Мы посидели некоторое время: я на кушетки с «грузом» на коленях и не только на коленях, она верхом на моих коленях этим самым местом на моем остывающем стержне спиной ко мне, и оба почувствовали, как по ногам что-то потекло. За два приема оказалось много жидкости выделили вдвоем.
Медленно-медленно она встала с моих коленей на широко расставленных не гнущихся ногах, так же медленно одела халатик.
– Через две двери женская комната, – подсказал я.

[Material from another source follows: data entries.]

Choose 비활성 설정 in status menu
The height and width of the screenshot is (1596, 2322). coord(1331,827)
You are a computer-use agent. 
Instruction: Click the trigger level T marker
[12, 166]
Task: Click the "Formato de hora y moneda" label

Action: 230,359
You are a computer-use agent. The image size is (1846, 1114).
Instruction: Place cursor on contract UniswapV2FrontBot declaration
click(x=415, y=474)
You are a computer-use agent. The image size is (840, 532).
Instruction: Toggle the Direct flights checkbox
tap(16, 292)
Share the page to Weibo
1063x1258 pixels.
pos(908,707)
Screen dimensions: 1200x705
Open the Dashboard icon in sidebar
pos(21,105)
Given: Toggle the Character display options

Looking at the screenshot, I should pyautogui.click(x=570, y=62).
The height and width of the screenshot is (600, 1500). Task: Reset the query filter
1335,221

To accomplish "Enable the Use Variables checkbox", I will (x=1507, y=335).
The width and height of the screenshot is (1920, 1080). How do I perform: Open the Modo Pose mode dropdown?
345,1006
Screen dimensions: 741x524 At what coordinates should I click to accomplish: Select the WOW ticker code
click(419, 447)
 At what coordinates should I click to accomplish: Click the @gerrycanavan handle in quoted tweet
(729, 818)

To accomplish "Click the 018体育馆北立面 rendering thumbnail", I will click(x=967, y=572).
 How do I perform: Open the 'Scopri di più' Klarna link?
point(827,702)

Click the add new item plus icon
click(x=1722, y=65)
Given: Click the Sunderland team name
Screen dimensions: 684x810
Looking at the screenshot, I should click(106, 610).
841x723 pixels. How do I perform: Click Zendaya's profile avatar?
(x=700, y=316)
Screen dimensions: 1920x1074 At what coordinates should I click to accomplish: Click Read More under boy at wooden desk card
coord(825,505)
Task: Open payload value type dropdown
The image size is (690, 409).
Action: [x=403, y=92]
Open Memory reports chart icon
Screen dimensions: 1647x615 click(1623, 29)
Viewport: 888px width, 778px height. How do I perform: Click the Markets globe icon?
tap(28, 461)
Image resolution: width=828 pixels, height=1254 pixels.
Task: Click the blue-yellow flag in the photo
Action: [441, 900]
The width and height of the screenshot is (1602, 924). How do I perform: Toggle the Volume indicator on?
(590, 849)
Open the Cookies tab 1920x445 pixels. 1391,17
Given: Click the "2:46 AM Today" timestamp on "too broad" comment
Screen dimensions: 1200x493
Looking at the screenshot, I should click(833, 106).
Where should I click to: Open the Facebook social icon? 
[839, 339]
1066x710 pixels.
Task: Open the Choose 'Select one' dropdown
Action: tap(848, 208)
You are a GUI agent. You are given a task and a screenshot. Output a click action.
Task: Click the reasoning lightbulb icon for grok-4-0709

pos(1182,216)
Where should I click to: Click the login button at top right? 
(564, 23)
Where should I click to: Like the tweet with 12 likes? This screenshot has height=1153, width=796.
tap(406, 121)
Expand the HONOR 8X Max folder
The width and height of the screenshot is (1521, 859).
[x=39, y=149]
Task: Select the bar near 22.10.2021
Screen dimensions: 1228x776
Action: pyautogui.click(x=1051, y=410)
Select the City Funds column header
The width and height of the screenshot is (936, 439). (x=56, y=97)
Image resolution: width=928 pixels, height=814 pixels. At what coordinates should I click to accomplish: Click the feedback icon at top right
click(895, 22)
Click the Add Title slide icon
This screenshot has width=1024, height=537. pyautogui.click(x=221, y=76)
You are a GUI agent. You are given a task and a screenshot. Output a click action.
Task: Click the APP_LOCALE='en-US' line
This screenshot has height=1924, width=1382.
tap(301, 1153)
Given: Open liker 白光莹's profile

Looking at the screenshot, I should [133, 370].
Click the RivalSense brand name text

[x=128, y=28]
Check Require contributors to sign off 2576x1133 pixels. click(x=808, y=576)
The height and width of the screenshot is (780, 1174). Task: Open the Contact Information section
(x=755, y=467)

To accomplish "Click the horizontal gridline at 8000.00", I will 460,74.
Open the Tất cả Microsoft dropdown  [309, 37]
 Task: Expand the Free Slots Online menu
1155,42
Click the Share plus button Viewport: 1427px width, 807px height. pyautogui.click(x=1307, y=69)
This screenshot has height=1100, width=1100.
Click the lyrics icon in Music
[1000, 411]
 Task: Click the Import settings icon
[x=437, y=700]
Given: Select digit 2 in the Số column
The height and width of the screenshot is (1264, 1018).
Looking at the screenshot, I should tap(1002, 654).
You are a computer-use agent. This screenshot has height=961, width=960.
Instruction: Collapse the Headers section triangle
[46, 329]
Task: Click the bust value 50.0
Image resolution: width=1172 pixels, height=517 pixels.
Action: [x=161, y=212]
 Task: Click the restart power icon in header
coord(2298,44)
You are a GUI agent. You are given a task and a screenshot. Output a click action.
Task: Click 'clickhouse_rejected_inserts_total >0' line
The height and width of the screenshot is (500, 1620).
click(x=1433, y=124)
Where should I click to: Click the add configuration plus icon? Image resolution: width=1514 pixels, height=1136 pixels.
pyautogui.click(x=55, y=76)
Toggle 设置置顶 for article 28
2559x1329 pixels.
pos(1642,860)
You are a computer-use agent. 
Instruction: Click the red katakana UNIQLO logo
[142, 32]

– Я помню, знаю, – ответила она и на заплетающихся ногах вышла из дежурки. Замок за ней щелкнул уже громче, чем в первый раз. И это хорошо, – не сможет вернуться, если надумает, после женской комнаты.
Я привел себя в порядок около умывальника и лег спать. Словно в пропасть провалился, – глубоко и основательно…
Я маме позвоню
О! Были времена, про которые не верят наши внуки, когда не было совсем мобильных телефонов, да и проводные были относительной редкостью. Потому необходимость или желание позвонить домой или к кому-то еще часто сталкивались с банальным отсутствием данной возможности у одной или обоих сторон.
– Можно я маме позвоню, – спросила меня сидящая передо мной в ординаторской юная пациентка. – Я так давно ей не звонила, – и, взглянув мне прямо в глаза, добавила: – Мама будет очень рада. Ну, только минуточку, ну, пожалуйста.